Tasks to perform
1. List every place in the cited paper that the forum post on nilpotent Lie algebras refers to, such as parts, sections, examples and theorems.
2. Please quote the forum post on nilpotent Lie algebras word for word from "they mentioned the" to "this example? why?".

Selected text
********************

In

Rothschild, Linda Preiss; Stein, Elias M.,Hypoelliptic differential operators and nilpotent groups, Acta Math. 137(1976), 247-320 (1977). ZBL0346.35030. PDF at archive.ymsc.tsinghua.edu.cn

they mentioned the free nilpotent Lie algebra $\mathfrak{R}_{F,s}$ in Part I, section 3, example 4. And they introduced $n_s$ and $m_s$ in Part II, section 7, where

- $n_s$ is the dimension of the free nilpotent Lie algebra $\mathfrak{R}_{F,s}$ of step $s$ on $n$ generators,
- $m_s$ is the dimension of the linear space spanned by all commutators of the vector fields $\{W_k\}_{k=1}^n$ ($n$ is the number of vector fields) of lengths $\leq s$ restricted to $\xi$.

I can understand $m_s$ easily but It's difficult to understand $n_s$ to me. I think I need some example for $n_s$. Consider the vector fields: $$X=(X_1,X_2)=(\partial_1,x_1\partial_2)$$ Its $m_1=1$ restricted to point $(0,x_2)$ and $m_1=2$ at others, while $m_2=2$ at any point in $\mathbb{R}^2$. What is $n_1$ and $n_2$ for this example? why?

And by the theorem 4 and introduction in this paper, if we lift the vector fields as $$\widetilde{X}=(\widetilde{X_1},\widetilde{X_2})=(\partial_1,x_1\partial_2+\partial_3)$$ then, $m_2=3$ and $m_2=n_2$. Why does $m_2=n_2$?

Thanks for your help!

********************

Given data
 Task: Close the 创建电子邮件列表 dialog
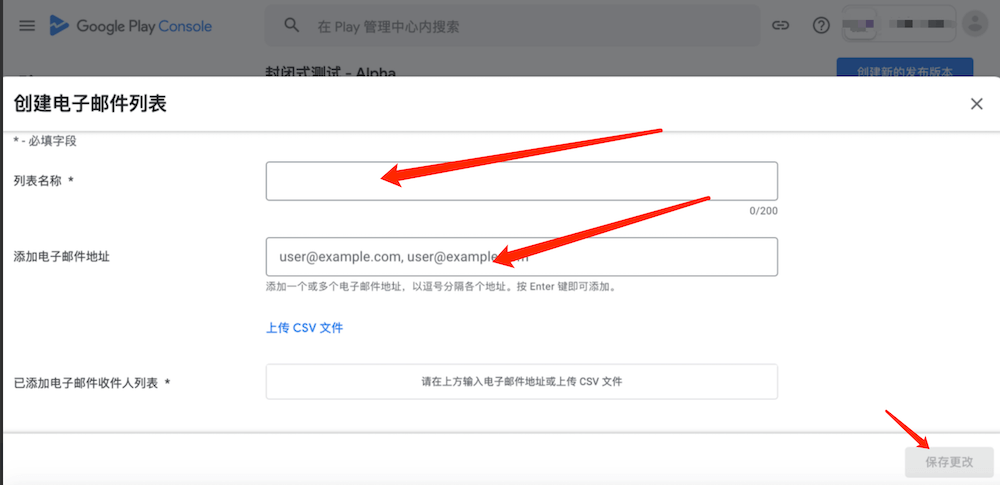point(977,104)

********************

Responses to the tasks
1.
- Part I, section 3, example 4
- Part II, section 7
- Theorem 4
- The introduction

2.
they mentioned the free nilpotent Lie algebra $\mathfrak{R}_{F,s}$ in Part I, section 3, example 4. And they introduced $n_s$ and $m_s$ in Part II, section 7, where

- $n_s$ is the dimension of the free nilpotent Lie algebra $\mathfrak{R}_{F,s}$ of step $s$ on $n$ generators,
- $m_s$ is the dimension of the linear space spanned by all commutators of the vector fields $\{W_k\}_{k=1}^n$ ($n$ is the number of vector fields) of lengths $\leq s$ restricted to $\xi$.

I can understand $m_s$ easily but It's difficult to understand $n_s$ to me. I think I need some example for $n_s$. Consider the vector fields: $$X=(X_1,X_2)=(\partial_1,x_1\partial_2)$$ Its $m_1=1$ restricted to point $(0,x_2)$ and $m_1=2$ at others, while $m_2=2$ at any point in $\mathbb{R}^2$. What is $n_1$ and $n_2$ for this example? why?